The Cold-Blooded Murder of Joseph Smith

People will always wonder, how could Joseph Smith have been loved by so many but hated by others? How could some see him as a paragon of American values, while others would accuse him of seeing himself as being above the law and a law unto himself? How could he have seemed to have been so incredibly fortunate and successful in so many ways, and yet so catastrophically unfortunate to have faced one set back after another? Perhaps none of this fate came as a surprise to him, for he was told by the angel Moroni at the outset of his mission in September 1823 that his name “should be both good and evil spoken of among all people” (JS—History 1:33; Joseph Smith Papers, Histories 1:222). And what should people today make of all this, particularly from a legal perspective?

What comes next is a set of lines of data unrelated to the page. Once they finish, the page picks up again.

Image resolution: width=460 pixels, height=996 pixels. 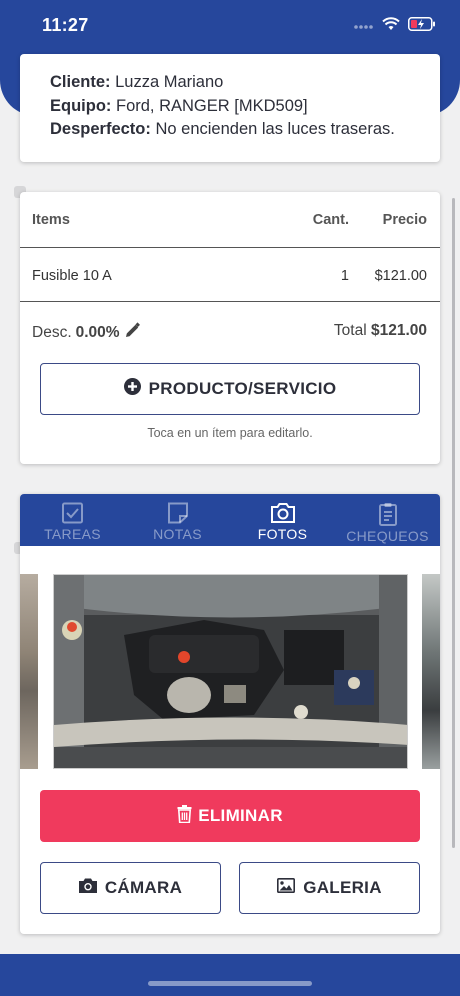 I want to click on tab-label: FOTOS, so click(x=282, y=534).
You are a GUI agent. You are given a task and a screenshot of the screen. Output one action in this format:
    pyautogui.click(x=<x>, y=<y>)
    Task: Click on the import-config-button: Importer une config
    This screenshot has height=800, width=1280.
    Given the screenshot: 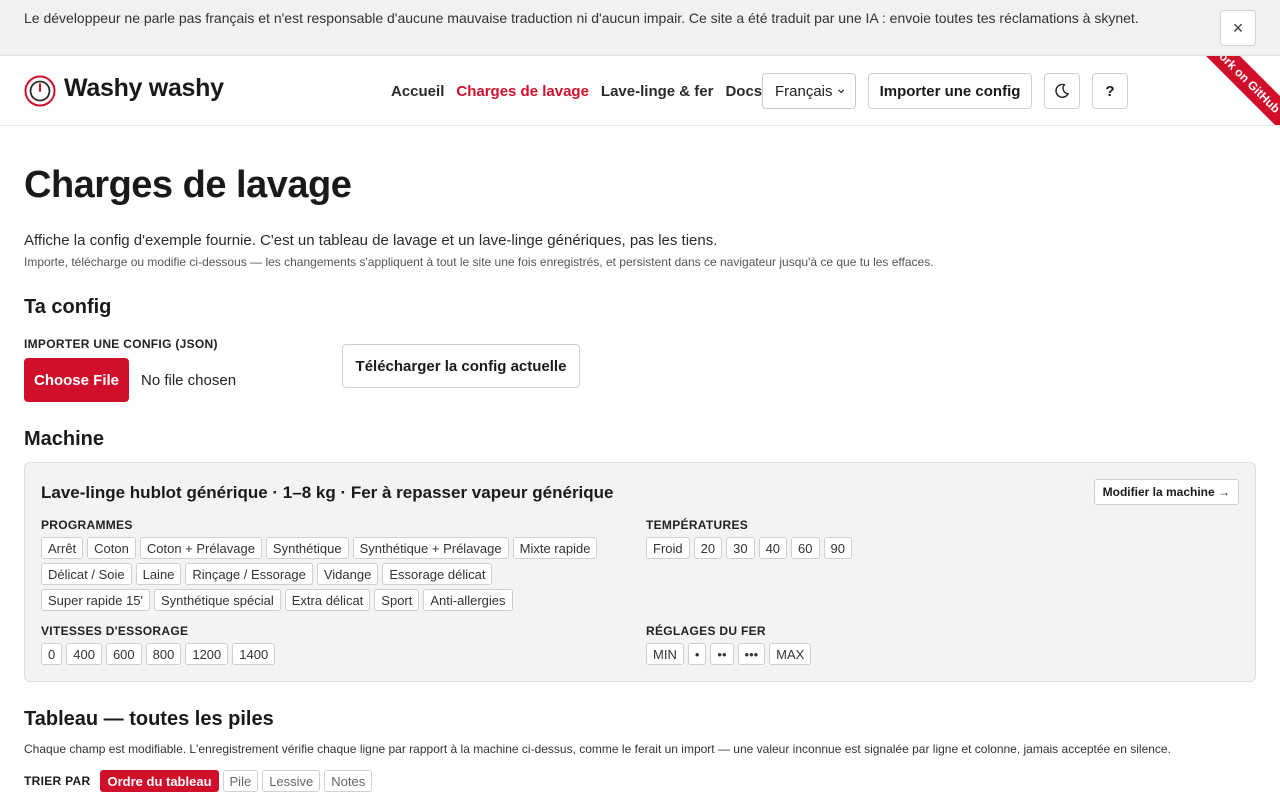 What is the action you would take?
    pyautogui.click(x=950, y=91)
    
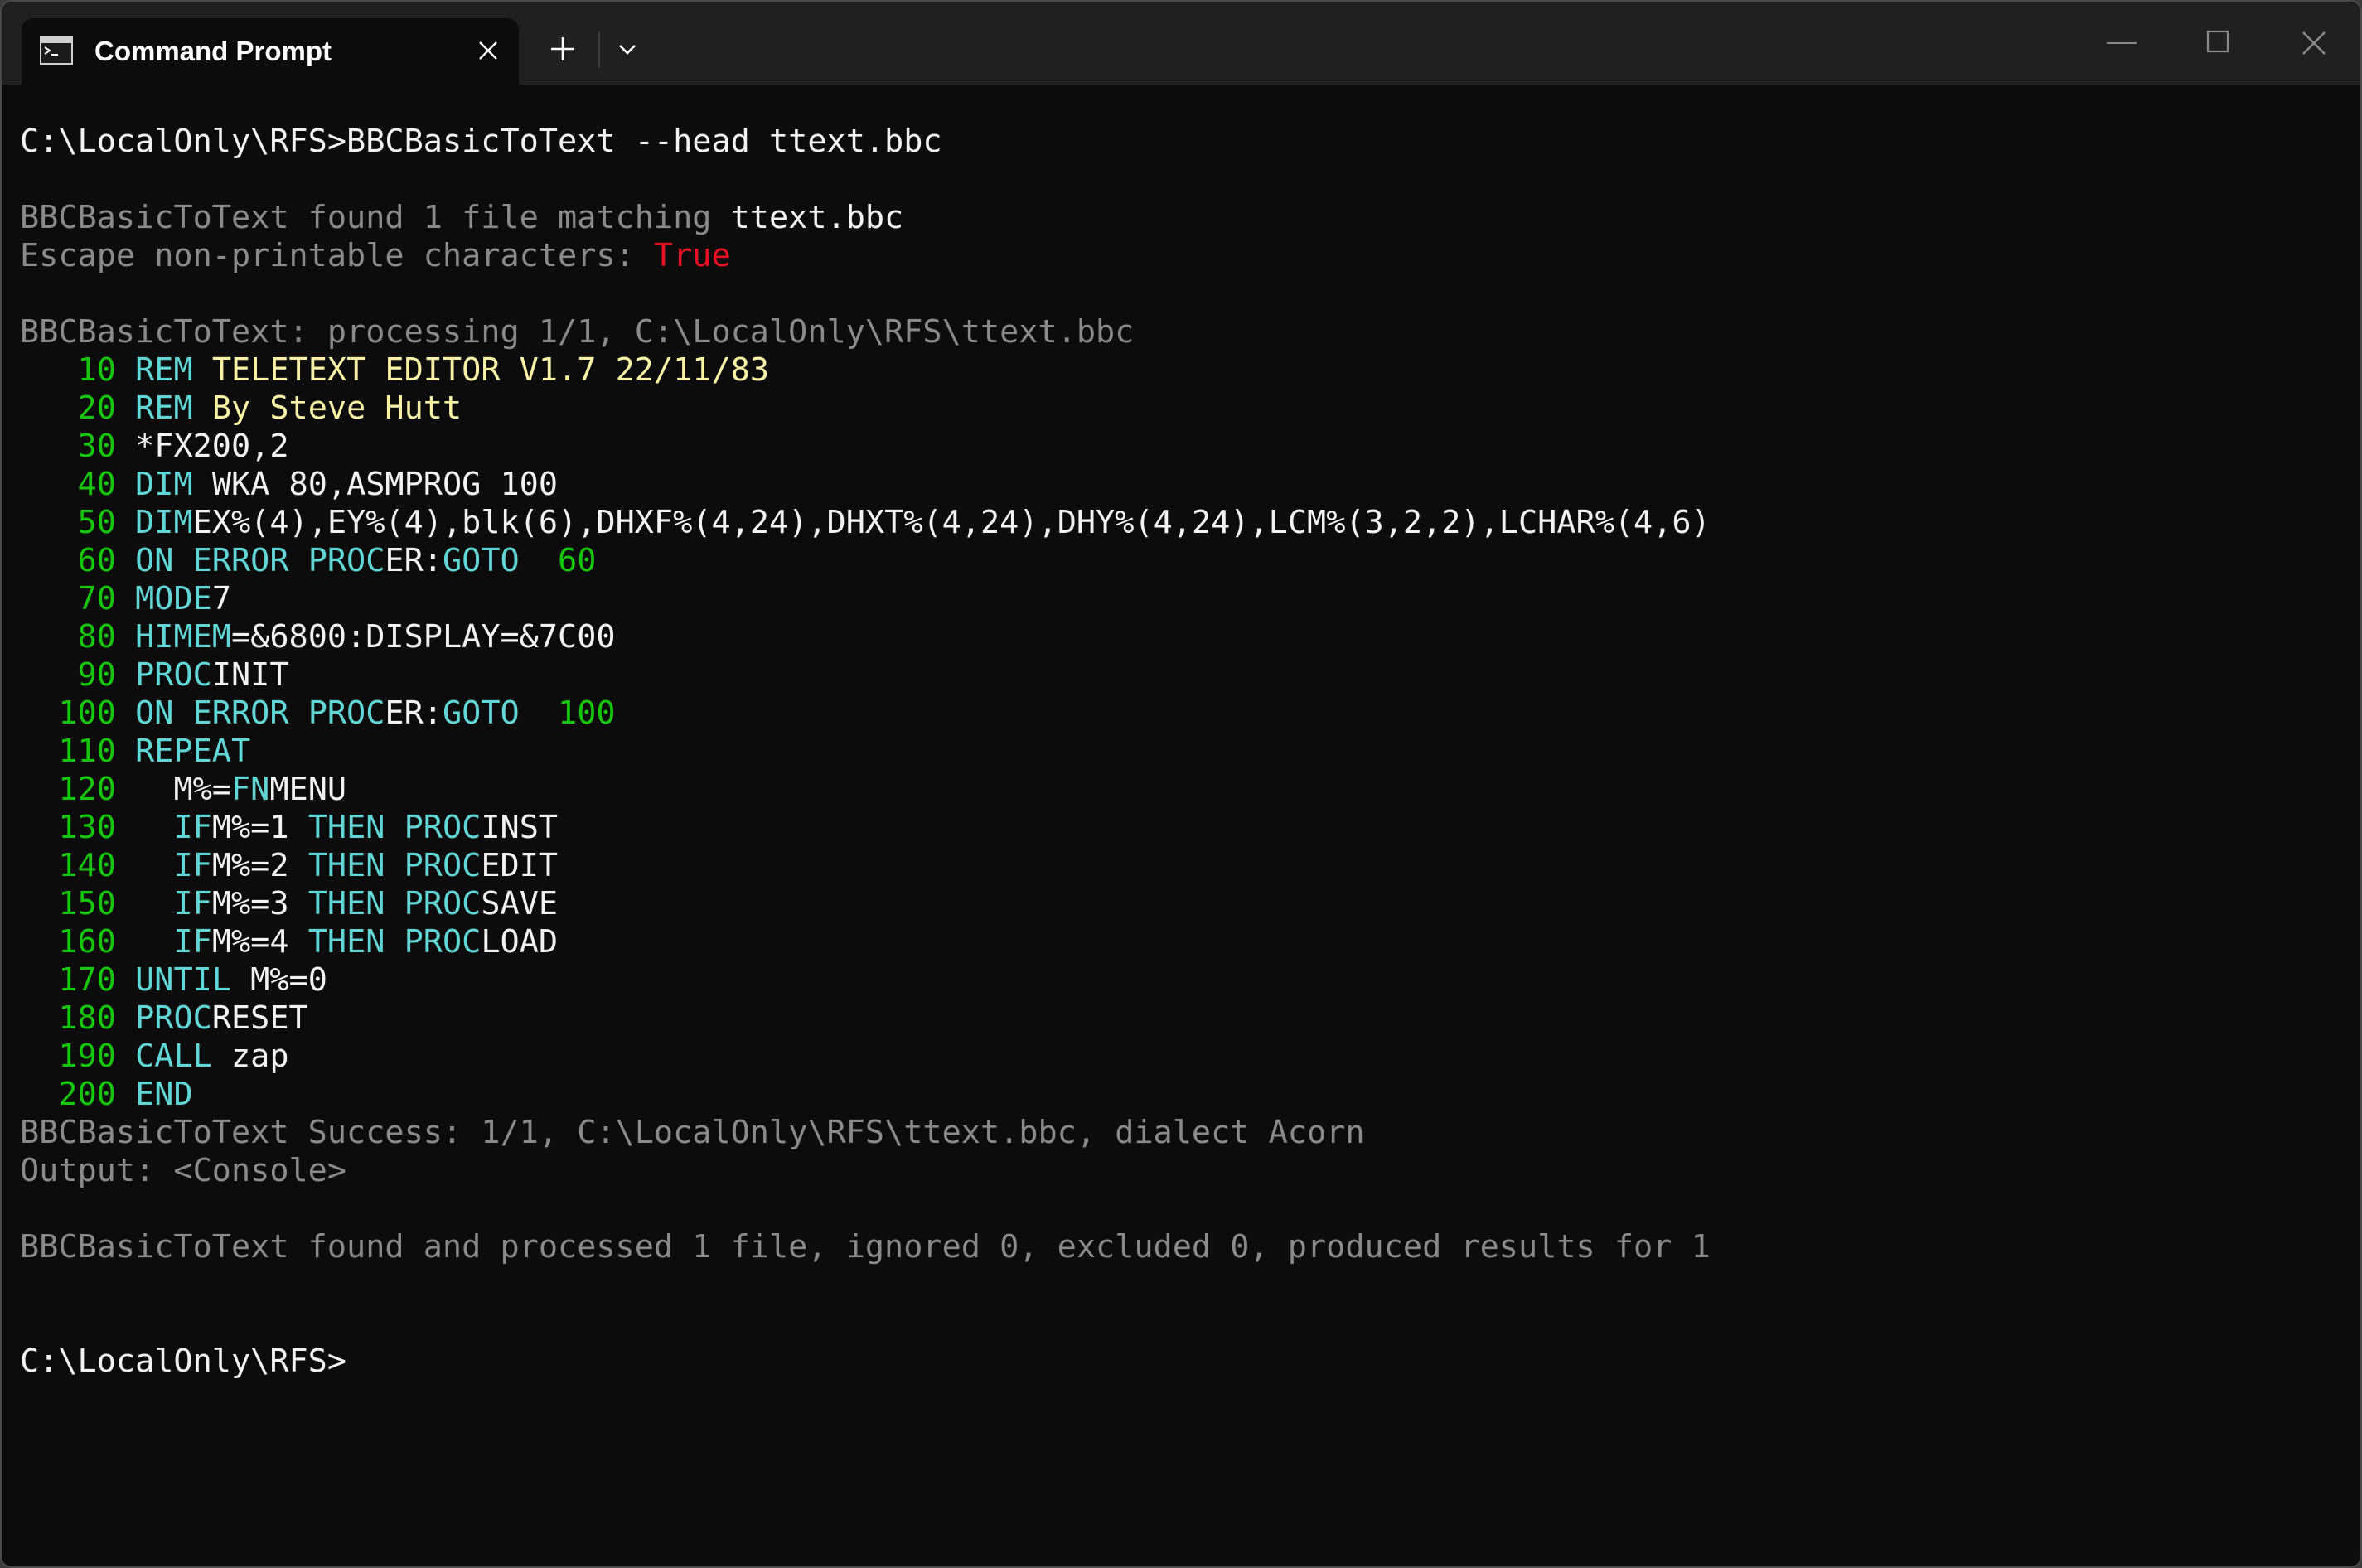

For over seven years, the legal team of the Joseph Smith Papers Project has worked on placing Joseph Smith’s legal encounters in their historical legal contexts. Consequently, a series of important articles about Joseph Smith and the law has appeared in BYU Studies Quarterly, in the Journal of Mormon History, and elsewhere. Several of these articles have dealt with the martyrdom itself, the forensic evidence left by the bullet holes and the walls and windows of the Carthage Jail, and a newly deciphered explanation from 1854 by eyewitness John Taylor of what happened there in Carthage, and many other such studies.